Melihat zaman yang semakin berkembang ini, berbagai perubahan pun berlangsung secara cepat. Dari berbagai aspek kehidupan, pikiran, tingkah laku, hubungan-hubungan, dan lain sebagainya. Kenyataan yang terjadi dalam perkembangan zaman ini, maka perlu adanya ijtihad baru dalam dinamisasi hukum islam. Menurut Dr. Yusuf Qardhawi dalam al-Ummah memberikan beberapa ijtihad baru, yaitu:
a) Ijtihad Insya-i, yakni upaya melahirkan hukum yang sama sekali orisinal atau upaya pemikiran yang belum pernah dihasilkan oleh orang-orang terdahulu atau tidak ada keputusan yang tegas mengenai suatu masalah tertentu. Misalnya dalam persoalan zakat apartemen, pabrik, saham dan lain-lain.
b) Ijtihad Intiqa-i, ialah memilih pendapat yang terkuat dan dipandang lebih sesuai dengan syara', kepentingan masyarakat, dan kondisi zaman. Dan penyeleksian hukum ini dilakukan oleh empat madzhab. Misalnya, mengambil pendapat Imam Hanafi dalam masalah wajib zakat pada setiap hasil bumi, pendapat imam Syafi'i dalam hal memberikan zakat kepada fakir miskin, dan lain-lain.
c) Ijtihad Jama'i adalah ijtihad kolektif, upaya yang dilakukan oleh orang-orang yang ahli dalam bidangnya masing-masing untuk menghasilkan suatu hukum.
d) Ijtihad Fardhi yaitu ijtihad perorangan, upaya pemikiran hukum yang dilakukan oleh pribadi-pribadi. Ijtihad ini diperlukan sebagai pemberi jalan terang bagi ijtihad kolektif tersebut.

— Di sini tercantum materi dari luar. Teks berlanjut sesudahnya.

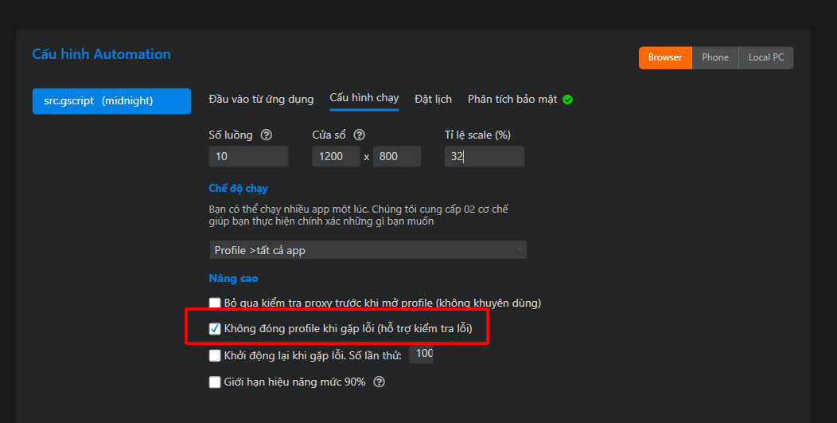The width and height of the screenshot is (837, 423).
Task: Click the Số luồng input field
Action: (248, 156)
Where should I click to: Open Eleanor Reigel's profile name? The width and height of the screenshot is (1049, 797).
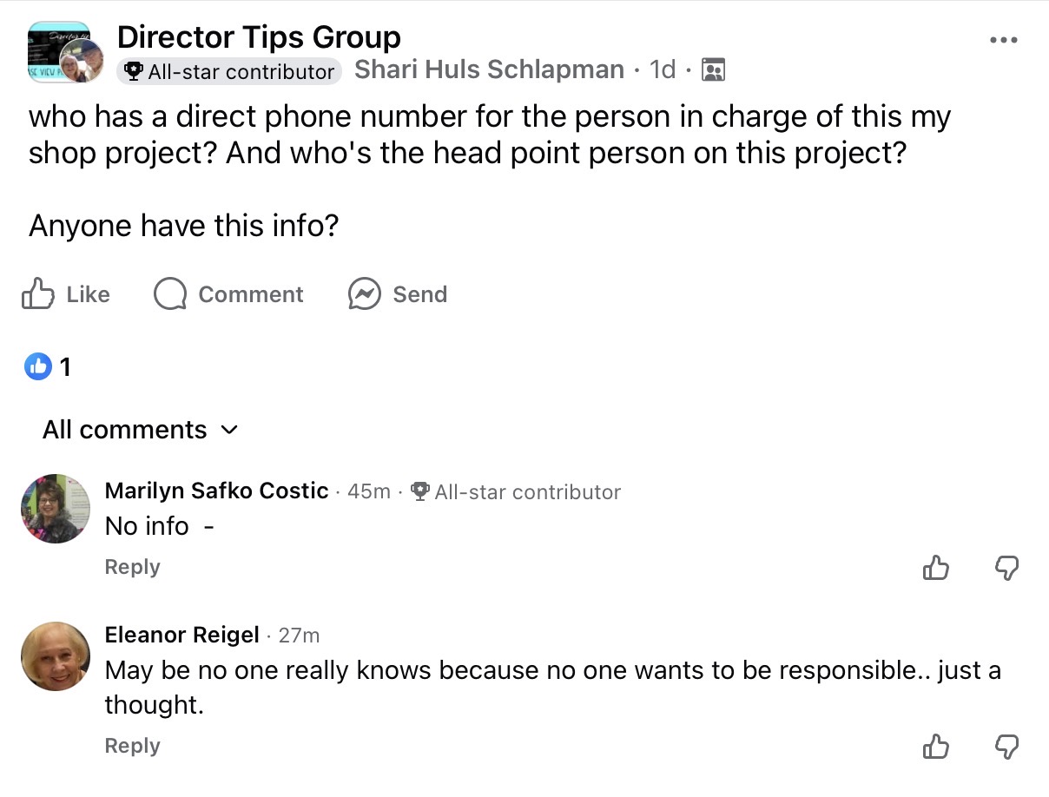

Dalam pembaruan ini ternyata banyak dihambat dan mendapatkan tanggapan yang serius oleh kebanyakan orang, yaitu terdapat tiga pandangan orang dalam menilai masalah di atas. Pertama, pandangan yang menolak secara total. Karena mereka cenderung mempertahankan kondisi yang ada dan mereka menyatakan warisan generasi leluhur sudah mencukupi. Oleh karena itu, istilah ”tajdid” (modernisasi) bagi mereka dipandang sebagai perbuatan bid'ah yang menyesatkan. Kedua, pandangan kaum modern yang ektrim. Golongan ini menghendaki agar dihapusnya semua yang berbau jadul (kuno), meski sudah menjadi akar pada budaya masyarakat. Mereka sangat setuju bila untuk menerima budaya barat secara total yang biasa disebut Waternisasi. Ketiga, pandangan moderat. Mereka menolak golongan pertama yang kaku dan golongan kedua yang ekstrim. Mereka menerima pembaruan bahkan menganjurkannya tetapi pembaruan yang mereka inginkan harus tetap dalam koridor Islam. Mereka juga setuju mengambil hal-hal baru yang sesuai dan menolak yang tidak sejalan dengan Islam.










Daftar Pustaka:

 Dr. Yusuf Qardhawi, Muhammad Madani dan Mu'inuddin Qadri, Dasar Pemikiran Hukum Islam. Pustaka Firdaus. Jakarta: 1987.
 Forum Karya Ilmiah, Kilas Balik Teoritis Fiqh Islam. PP. Lirboyo. Kediri: 2006.
 Prof. Muhammad Abu Zahrah. Ushul Fiqh. Pustaka Firdaus. Jakarta: 2008.cet.12.